The Story
Why it exists.
The beginning
Arturetto Landi created Parfum de Făt Frumos in 2018 for a Bucharest house built on Romanian folklore. The name belongs to Făt Frumos, the heroic prince of Slavic and Dacian myth, the one who slays dragons and rescues maidens. Landi translated that archetype into scent: confident, direct, with an edge. The brief wasn't charm. It was conquest. The fragrance was made for the wearer who walks in already certain of the room.

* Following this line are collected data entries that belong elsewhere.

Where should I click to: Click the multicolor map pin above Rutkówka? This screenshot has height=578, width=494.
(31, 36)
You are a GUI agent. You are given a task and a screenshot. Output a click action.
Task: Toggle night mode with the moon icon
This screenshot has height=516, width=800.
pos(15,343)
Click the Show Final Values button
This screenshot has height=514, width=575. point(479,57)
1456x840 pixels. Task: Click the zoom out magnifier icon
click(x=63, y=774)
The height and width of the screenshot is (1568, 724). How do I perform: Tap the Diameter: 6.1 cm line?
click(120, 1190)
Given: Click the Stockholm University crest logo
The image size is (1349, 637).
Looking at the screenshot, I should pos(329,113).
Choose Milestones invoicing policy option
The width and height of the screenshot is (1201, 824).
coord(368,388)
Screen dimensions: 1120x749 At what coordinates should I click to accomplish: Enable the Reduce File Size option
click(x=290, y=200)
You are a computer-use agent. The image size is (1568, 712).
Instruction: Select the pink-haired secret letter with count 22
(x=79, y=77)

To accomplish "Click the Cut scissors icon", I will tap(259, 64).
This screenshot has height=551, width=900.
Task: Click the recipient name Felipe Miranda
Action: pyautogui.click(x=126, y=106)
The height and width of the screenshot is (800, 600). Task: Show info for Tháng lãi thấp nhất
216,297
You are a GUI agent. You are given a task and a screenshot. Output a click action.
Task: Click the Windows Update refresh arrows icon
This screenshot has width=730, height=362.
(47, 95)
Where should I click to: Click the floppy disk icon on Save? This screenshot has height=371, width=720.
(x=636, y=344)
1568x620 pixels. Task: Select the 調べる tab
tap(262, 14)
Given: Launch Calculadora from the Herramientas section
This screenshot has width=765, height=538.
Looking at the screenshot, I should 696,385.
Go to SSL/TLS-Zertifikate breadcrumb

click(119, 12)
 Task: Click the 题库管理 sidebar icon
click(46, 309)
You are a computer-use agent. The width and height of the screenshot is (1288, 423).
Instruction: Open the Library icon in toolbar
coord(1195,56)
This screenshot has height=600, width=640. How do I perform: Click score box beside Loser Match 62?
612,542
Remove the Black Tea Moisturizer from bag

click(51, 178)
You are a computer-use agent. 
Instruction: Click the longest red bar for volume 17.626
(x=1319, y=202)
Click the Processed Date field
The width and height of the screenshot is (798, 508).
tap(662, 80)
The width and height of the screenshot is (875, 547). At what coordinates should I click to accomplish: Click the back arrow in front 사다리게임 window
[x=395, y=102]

The truffle opening is the statement. Earthy, unconventional, not the buttery truffle oil of restaurant fame, something darker, rawer. It announces that this Prince Charming doesn't arrive on a white horse. He arrives having already done the work. Warm spices build immediately after: cinnamon, cardamom, saffron pushing through in quick succession. The sweetness underneath, strawberry, rhubarb, keeps it from reading as aggressive. That tension between bold and approachable is the real composition trick.
The evolution
The opening hits hard and fast. Truffle, leather, warm spice, a sensory impression that doesn't wait for permission. Within thirty minutes, the sweetness arrives: strawberry jam over rhubarb, with bergamot cutting through just enough to prevent cloying. The heart takes its time. Jasmine, rose, and orange blossom unfold slowly, adding a powdery warmth that feels unexpected after the earthy start. Leather remains the backbone throughout, never disappearing, just evolving from assertively present to intimately close. By the final hours, the drydown settles into patchouli, vanilla, and white musk. Skin-warm. Lasting. The kind of smell that lingers on a collar hours after the wearer has left the room.
Cultural impact
Parfum de Făt Frumos arrived in 2018 as part of a deliberate movement to root niche perfumery in Eastern European folklore. Where French and Italian houses dominate the luxury fragrance landscape, B.A.S.M. by Createur 5 D'Emotions staked a claim for Bucharest as a source of bold, mythology-inspired compositions. The use of black truffle, an ingredient more common in haute cuisine than fine fragrance, signals an intentional break from convention. This kind of ingredient-forward boldness challenges what global audiences expect from designer and niche houses alike, opening space for other independent creators working outside traditional fragrance capitals.